Nadie con dos picogramos de frente pondría en duda las tardes gloriosas que el Juez Estrella brindó en faenas memorables donde los toros, de cornamenta indescriptible, parecían imposible de someter: su lucha contra ETA y contra su aparato logístico y económico; su lucha contra el narcotráfico, averiándoles, una y otra vez, la lavadora que utilizaban para blanquear su mierda; su determinación, aunque también le movieran vendetas políticas, para mandar al talego a “casi” todos los responsables del terrorismo de Estado que tanto me avergonzó; su insistencia en impedir que dictadores asesinos durmieran a pierna suelta... Nadie, con sentido común, lo pondría en duda.
Pero tampoco nadie, con memoria y con decencia, puede omitir que también hubo tardes en las que los almohadillazos caían desde el tendido al ver como otros toros, por no poner la muleta en su sitio, se iban hacia los corrales vivitos y coleando al sonar el tercer aviso.
Pero vayamos, como diría el dueño de Clearasil, al grano.
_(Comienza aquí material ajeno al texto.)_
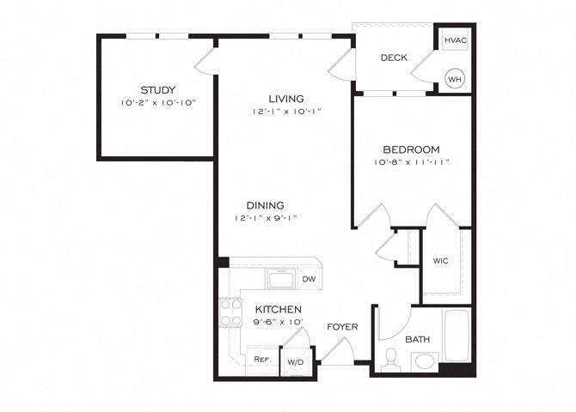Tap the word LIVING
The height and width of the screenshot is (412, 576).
click(x=285, y=99)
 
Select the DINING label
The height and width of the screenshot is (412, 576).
click(x=265, y=205)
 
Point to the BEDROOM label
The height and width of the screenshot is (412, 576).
click(x=413, y=148)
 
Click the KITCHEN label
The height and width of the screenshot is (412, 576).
click(x=277, y=309)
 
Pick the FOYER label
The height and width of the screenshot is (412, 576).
click(x=342, y=327)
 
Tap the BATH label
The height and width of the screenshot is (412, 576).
click(x=418, y=340)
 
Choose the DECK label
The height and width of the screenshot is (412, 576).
click(x=393, y=58)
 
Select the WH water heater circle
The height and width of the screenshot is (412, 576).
click(x=454, y=80)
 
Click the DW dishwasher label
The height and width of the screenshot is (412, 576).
click(x=308, y=279)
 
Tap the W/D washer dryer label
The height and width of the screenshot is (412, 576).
click(x=294, y=361)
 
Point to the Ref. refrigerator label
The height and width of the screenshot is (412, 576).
click(x=262, y=360)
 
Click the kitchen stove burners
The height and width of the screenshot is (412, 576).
click(x=230, y=312)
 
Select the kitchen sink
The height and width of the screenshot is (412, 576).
click(x=280, y=278)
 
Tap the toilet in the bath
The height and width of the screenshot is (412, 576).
click(x=391, y=358)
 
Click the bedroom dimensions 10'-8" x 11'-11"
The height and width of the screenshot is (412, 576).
click(x=413, y=161)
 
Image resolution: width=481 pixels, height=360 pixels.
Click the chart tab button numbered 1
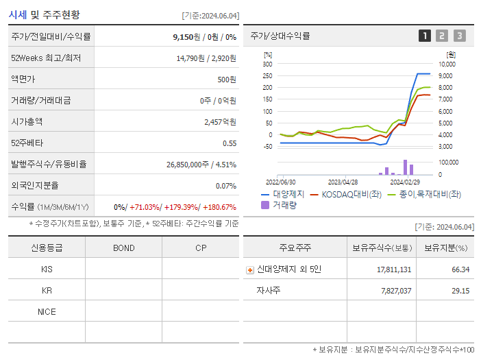pyautogui.click(x=425, y=36)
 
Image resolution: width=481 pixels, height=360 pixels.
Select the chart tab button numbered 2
pyautogui.click(x=442, y=36)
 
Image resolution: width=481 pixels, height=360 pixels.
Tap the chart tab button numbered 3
pyautogui.click(x=459, y=36)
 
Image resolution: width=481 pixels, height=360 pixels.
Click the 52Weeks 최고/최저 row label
pyautogui.click(x=46, y=58)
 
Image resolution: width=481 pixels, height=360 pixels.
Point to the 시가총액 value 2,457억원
pyautogui.click(x=220, y=122)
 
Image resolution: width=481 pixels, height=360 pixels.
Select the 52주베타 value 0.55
pyautogui.click(x=230, y=143)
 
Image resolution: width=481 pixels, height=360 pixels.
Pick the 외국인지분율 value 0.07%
pyautogui.click(x=225, y=186)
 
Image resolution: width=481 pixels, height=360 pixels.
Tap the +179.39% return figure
pyautogui.click(x=182, y=207)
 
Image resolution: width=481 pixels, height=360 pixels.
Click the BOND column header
pyautogui.click(x=123, y=248)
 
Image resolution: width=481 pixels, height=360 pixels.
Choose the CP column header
pyautogui.click(x=201, y=248)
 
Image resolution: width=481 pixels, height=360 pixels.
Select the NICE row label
pyautogui.click(x=47, y=312)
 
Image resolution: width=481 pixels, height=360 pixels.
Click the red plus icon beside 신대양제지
pyautogui.click(x=250, y=270)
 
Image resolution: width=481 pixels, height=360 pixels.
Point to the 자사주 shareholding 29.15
pyautogui.click(x=460, y=291)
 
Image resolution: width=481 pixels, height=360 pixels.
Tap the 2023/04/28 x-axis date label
pyautogui.click(x=343, y=182)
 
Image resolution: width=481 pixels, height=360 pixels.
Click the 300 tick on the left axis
pyautogui.click(x=267, y=64)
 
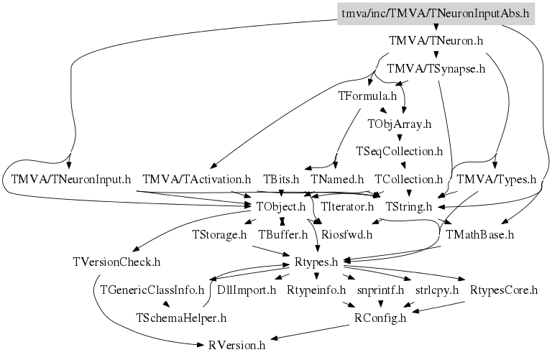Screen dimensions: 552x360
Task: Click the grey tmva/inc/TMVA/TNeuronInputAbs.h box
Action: coord(436,14)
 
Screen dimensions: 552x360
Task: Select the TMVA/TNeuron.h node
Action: coord(436,41)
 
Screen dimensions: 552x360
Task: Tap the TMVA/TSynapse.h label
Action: coord(436,68)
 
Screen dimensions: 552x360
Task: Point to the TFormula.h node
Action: coord(367,96)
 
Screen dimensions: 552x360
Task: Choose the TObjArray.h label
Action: coord(399,124)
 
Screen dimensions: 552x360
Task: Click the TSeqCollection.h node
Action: coord(399,152)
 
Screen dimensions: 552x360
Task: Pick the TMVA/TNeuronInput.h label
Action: coord(70,180)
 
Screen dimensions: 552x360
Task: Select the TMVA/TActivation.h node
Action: coord(197,180)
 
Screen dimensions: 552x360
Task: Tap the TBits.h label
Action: coord(281,180)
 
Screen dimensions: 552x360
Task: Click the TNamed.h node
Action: coord(337,180)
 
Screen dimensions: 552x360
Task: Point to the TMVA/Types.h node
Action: coord(497,180)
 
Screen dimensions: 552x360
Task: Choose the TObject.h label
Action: coord(280,206)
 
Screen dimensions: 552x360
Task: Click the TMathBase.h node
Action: coord(479,234)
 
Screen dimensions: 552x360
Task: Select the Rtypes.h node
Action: coord(316,262)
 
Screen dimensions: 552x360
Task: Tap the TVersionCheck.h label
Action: coord(116,262)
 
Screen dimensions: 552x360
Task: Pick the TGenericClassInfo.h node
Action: coord(152,290)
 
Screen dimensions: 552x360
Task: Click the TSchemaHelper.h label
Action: coord(181,318)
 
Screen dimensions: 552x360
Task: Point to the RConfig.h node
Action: coord(380,318)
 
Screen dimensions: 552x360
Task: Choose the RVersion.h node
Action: coord(236,345)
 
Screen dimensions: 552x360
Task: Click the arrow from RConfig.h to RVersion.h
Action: coord(310,332)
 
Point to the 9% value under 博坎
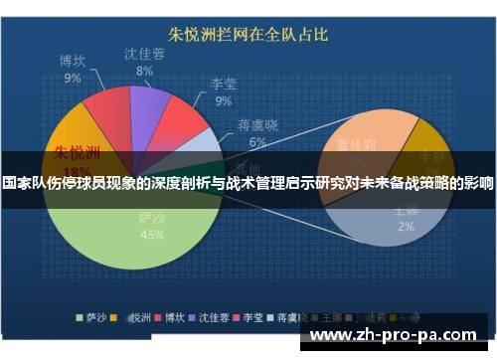click(x=74, y=77)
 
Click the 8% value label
click(x=145, y=71)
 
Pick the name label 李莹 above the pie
click(x=224, y=84)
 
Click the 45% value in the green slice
click(x=152, y=235)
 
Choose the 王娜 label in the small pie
click(x=406, y=211)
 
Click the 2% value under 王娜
click(x=406, y=227)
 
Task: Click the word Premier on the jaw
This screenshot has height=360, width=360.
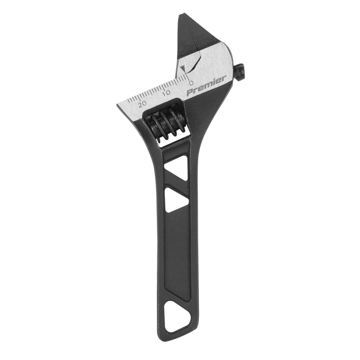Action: pyautogui.click(x=206, y=85)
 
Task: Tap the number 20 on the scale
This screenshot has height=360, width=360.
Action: pyautogui.click(x=142, y=104)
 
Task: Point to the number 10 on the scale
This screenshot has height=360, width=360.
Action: pyautogui.click(x=167, y=93)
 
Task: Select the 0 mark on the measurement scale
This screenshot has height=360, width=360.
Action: pyautogui.click(x=191, y=82)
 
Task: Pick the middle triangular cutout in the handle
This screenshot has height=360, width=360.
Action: pyautogui.click(x=176, y=200)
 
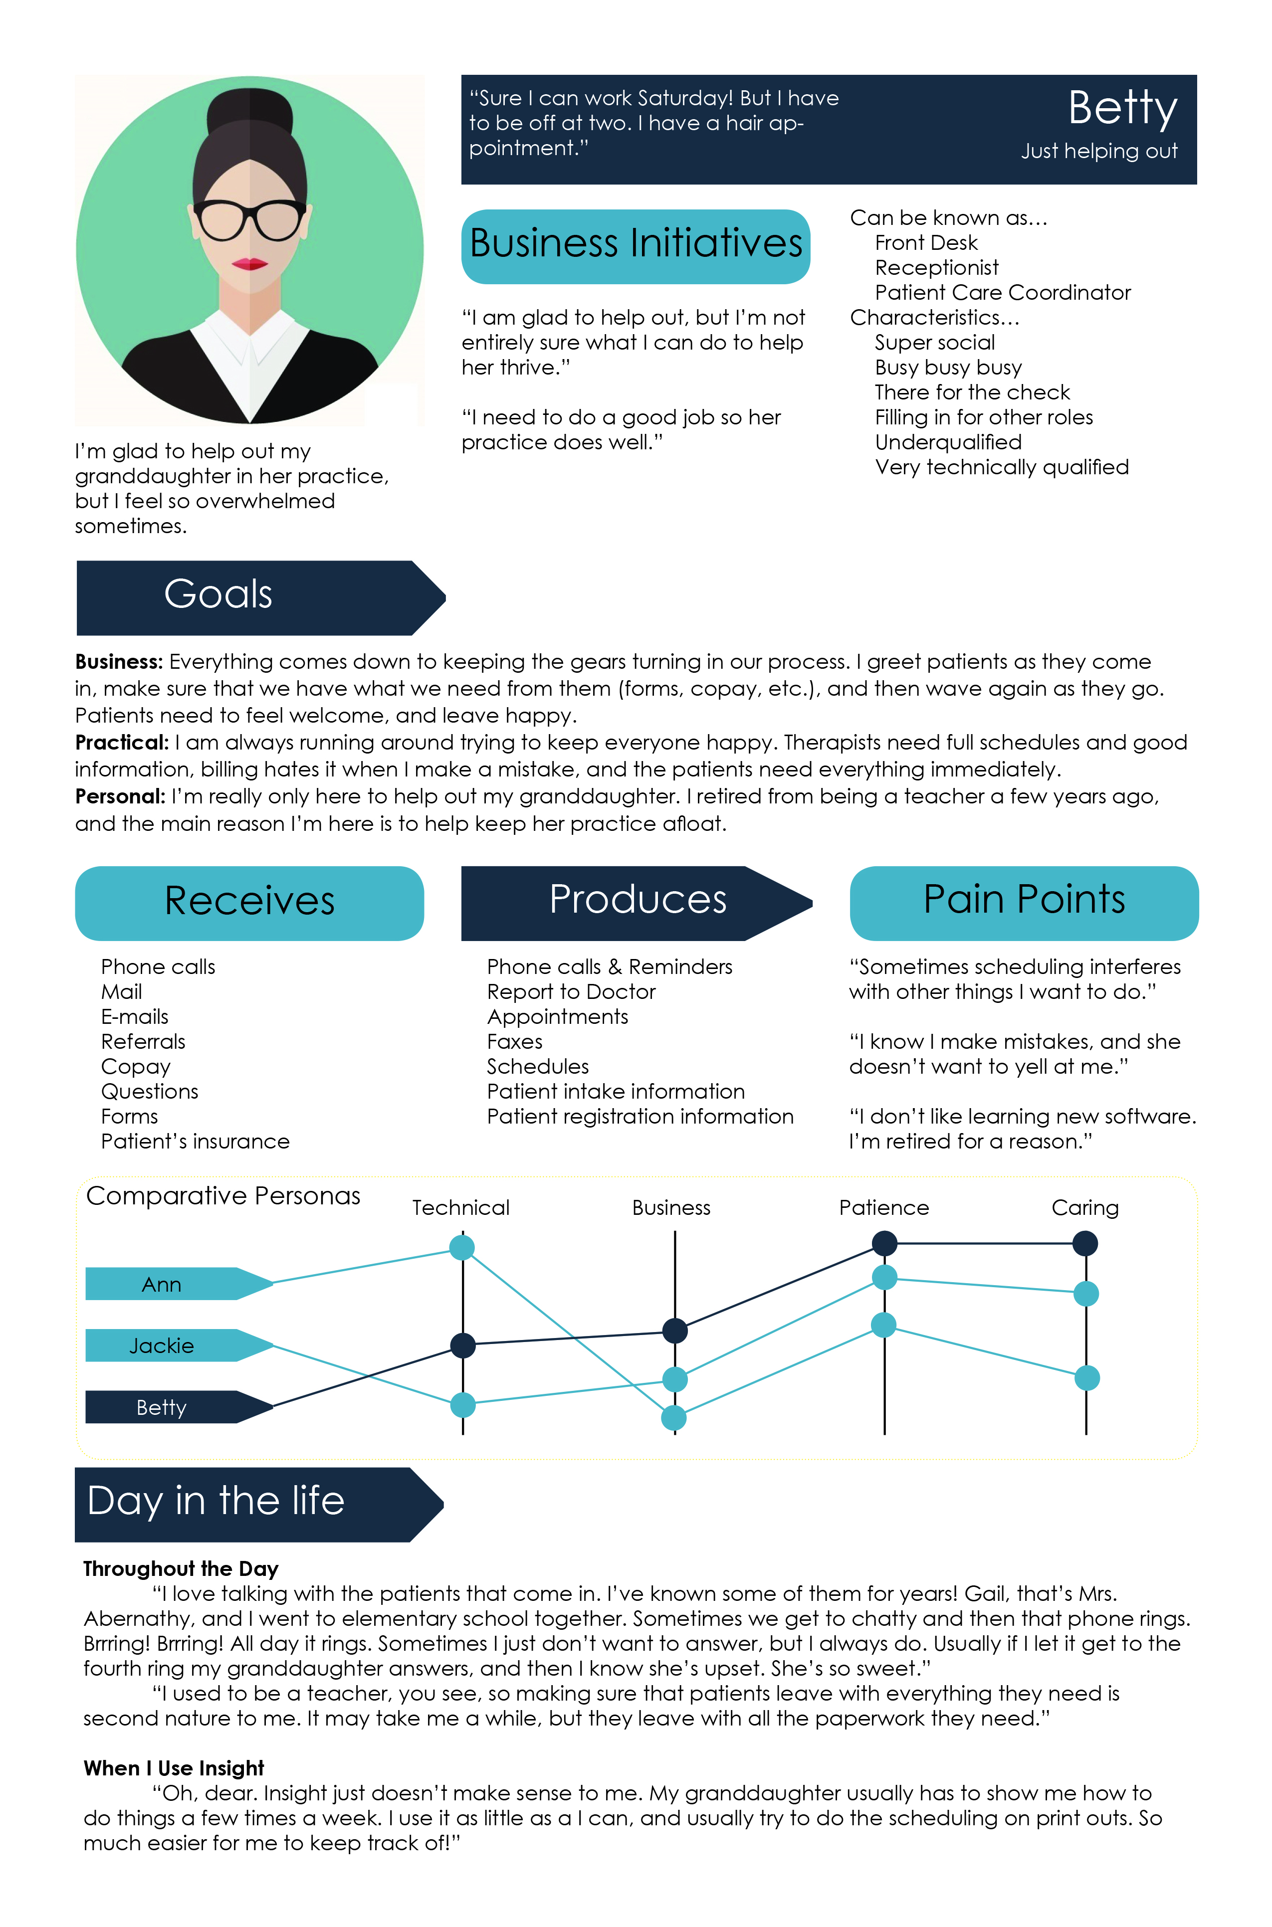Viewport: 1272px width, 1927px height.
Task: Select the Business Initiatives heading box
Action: click(x=635, y=246)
El santo sacramento del Derecho de Defensa, que garantiza la justicia hasta para el más abyecto de los criminales, no se lo puede saltar, salvo en casos de terrorismo, ni Garzón, ni Fungairiño, ni Sergey Bubka. Como finalizaba la editorial de El País del 17 de octubre de 1995 sobre el requerimiento de Garzón para que se le entregaran los llamados papeles del CESID, sometidos a secreto oficial, sobre la bozofia de los GAL, “ningún fin, ni siquiera el de conocer toda la verdad sobre los GAL, justifica pasar por encima de los procedimientos. El principio de que no todo vale rige tanto en la lucha contra el terrorismo como en la investigación de los delitos cometidos a su amparo”. Amén, aunque huela a podrido, amén.
Si a este flagrante caso de prevaricación, sentenciado unánimemente por el TS después de que el Juez Mediático recusara a buen puñado de jueces, le unen ustedes la cantidad de cadáveres que Garzón dejó por el camino y que como The Walking Dead persiguen la sombra del magistrado allá por donde fuere, entre ellos Felipe González y sus acólitos de entonces, se dan todos los elementos para que la tormenta perfecta cayera, sin remisión, sobre el juez que ya no lo será. Y crean que me duele. Como otra puñalada. Y van mil.